The Need
The ability to communicate and be understood in one’s own language is a prerequisite to digital and societal inclusion. Natural language processing (NLP) techniques have enabled critical applications to achieve this—to improve education, financial inclusion, healthcare, agriculture, communication, and disaster response, among many other areas.
However, a gap in openly accessible datasets outside of English and other Indo-European languages has prevented breakthroughs based on NLP technologies. Labeled data and speech corpora remain a key element of this gap, as well as the availability of corpora that can be used in transfer learning or semi-supervised approaches.
NaijaVoices: Curation of Speech Datasets in Igbo, Hausa, and Yoruba
Lacuna Funding
Lacuna Fund’s efforts in NLP build on a recent groundswell of momentum to create better and more open NLP tools in underserved languages from ML community members, including recent academic workshops, volunteer collaborations, innovative academic programs, and other efforts.
To complement and support these efforts, Lacuna Fund supports open training and evaluation datasets for NLP in underserved languages. Our Technical Advisory Panel (TAP), who is responsible for identifying data gaps, developing the RFP, and reviewing and selecting proposals, has identified needs for labeled datasets in the following areas. However, Lacuna Fund RFPs are intentionally open, to encourage new and innovative ideas that we may not have identified.

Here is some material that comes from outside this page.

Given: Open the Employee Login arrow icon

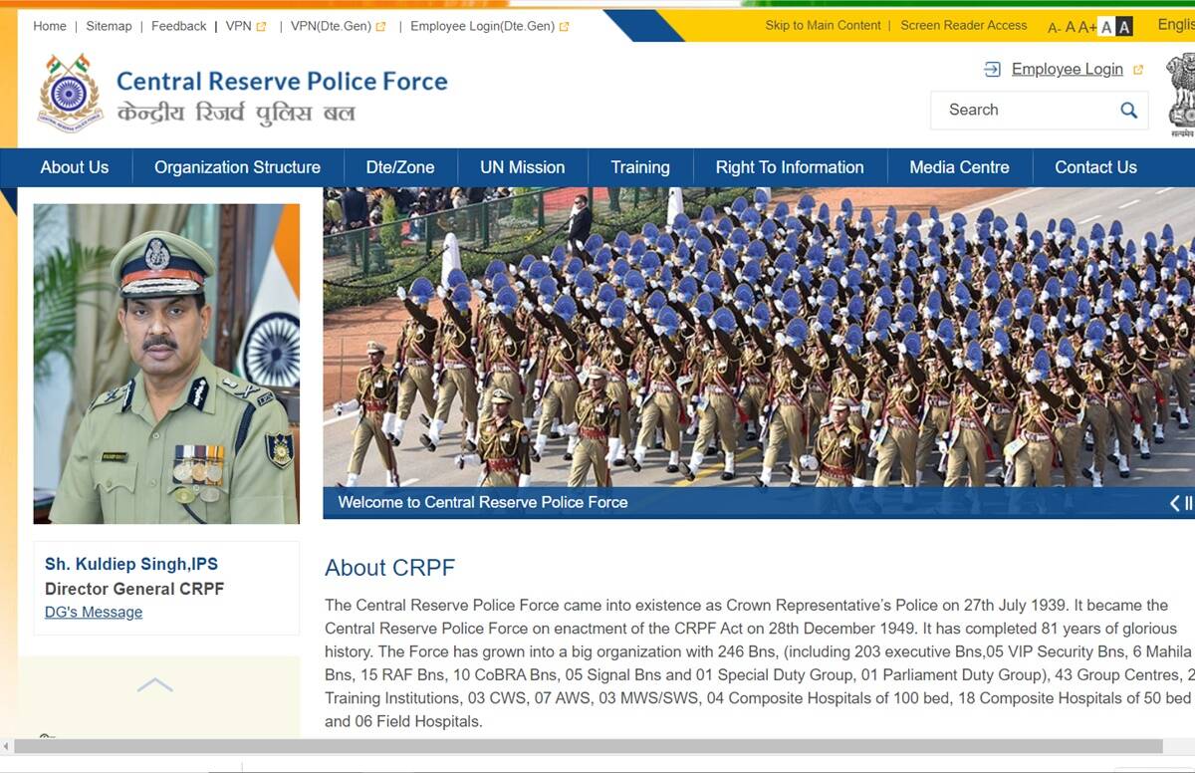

The TAP sees a need for datasets that enable better execution of core NLP tasks in African languages, including but not limited to the following:
- Speech corpora, particularly enabling automated voice recognition that allows illiterate or otherwise underprivileged groups of persons to access information and/or services;
- Labeled and unlabeled text corpora for use as training data;
- Parallel corpora for machine translation;
- Corpora to support fundamental NLP tasks, such as named entity recognition (NER), part of speech tagging, embeddings, etc.;
- Datasets for key downstream NLP tasks, such as question answering and conversational AI, sentiment analysis datasets, or technology for language education;
- Datasets to improve the performance of NLP tasks on code-switched text or speech.
More broadly, there is also a need for:
- Augmentation of existing datasets in all areas to decrease bias (such as gender bias or other types of bias or discrimination) or increase the usability of NLP technology in low- and middle-income contexts;
- More benchmark data for NLP tasks in underserved languages or to inform multilingual models;
- Innovative datasets, such as video or audio captioning or other image-text interactions;
- Domain-specific creation or augmentation of text and speech datasets, such as digit datasets, place names, or specific word pairs or sentences, that enable applications with significant social impact.